▸ INSTRUCTION
Carry the text below on Iron Range ghost towns forward from its last sentence.

▸ TEXT EXCERPT

========

Iron Range Ghost Towns

The township of Elcore. (Image: Iron Range History Center)

Ghost towns rarely look the way they do on television, especially those in Northeastern Minnesota. There are no tumbleweeds, nor faded saloon doors flapping along a well-preserved Main Street. Winter sees to that. Instead, in Minnesota’s Arrowhead, ghosts tend to stay underfoot. Piles of rusting cans, abandoned vehicles, and the rough outlines of cinderblock foundations softened by overgrowth: these are the only signs of former life in the region’s vanished communities. In the era of the suburb—the era of the commute—few recall a time when most people lived right next to where they worked. The families of Minnesota’s iron miners do; it is one of the few professions where the workplace and home are practically the same thing. That said, there used to be more mines, more miners, and more towns. This is, in part, the story of these places.

========

▸ PROVIDED MATERIAL
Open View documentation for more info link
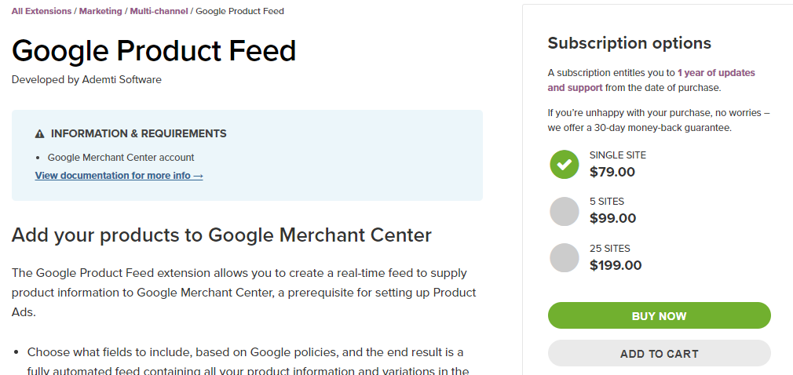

========

▸ REPLY
Welcome to Elcor

The 1890s were an exciting time for Northeastern Minnesota. West Coast prospectors, immigrant mine supervisors, and East Coast financiers passed each other in a booming, eclectic Hibbing. In March 1895, a group was prospecting near modern-day Gilbert when they discovered a particularly rich ore deposit. The first mine to tap this vein was named Elba, which was opened in 1898 by the Oliver Iron Mining Company.

Early exploration of the mine suggested there were about 3 million tons of ore accessible using the underground mining techniques of the day. As soon as construction began, workers set up housing near the mineshaft. A second shaft, called Corsica, opened nearby in 1901. The influx of workers and families between the two mines prompted the formation of a community between Elba and Corsica Mines, which employed about 200 men each. In all, 1,000 laborers were employed directly by mines in the area.

Naming the community was not as straightforward as many Iron Range towns. Often, a settlement would simply assume the name of the mine, which was named by the mining firm which owned it. Regularly, the word “location” would be appended to the mine name to distinguish between the shaft itself and the associated settlement. So “Elba Location” would have been the town next to the Elba Mine.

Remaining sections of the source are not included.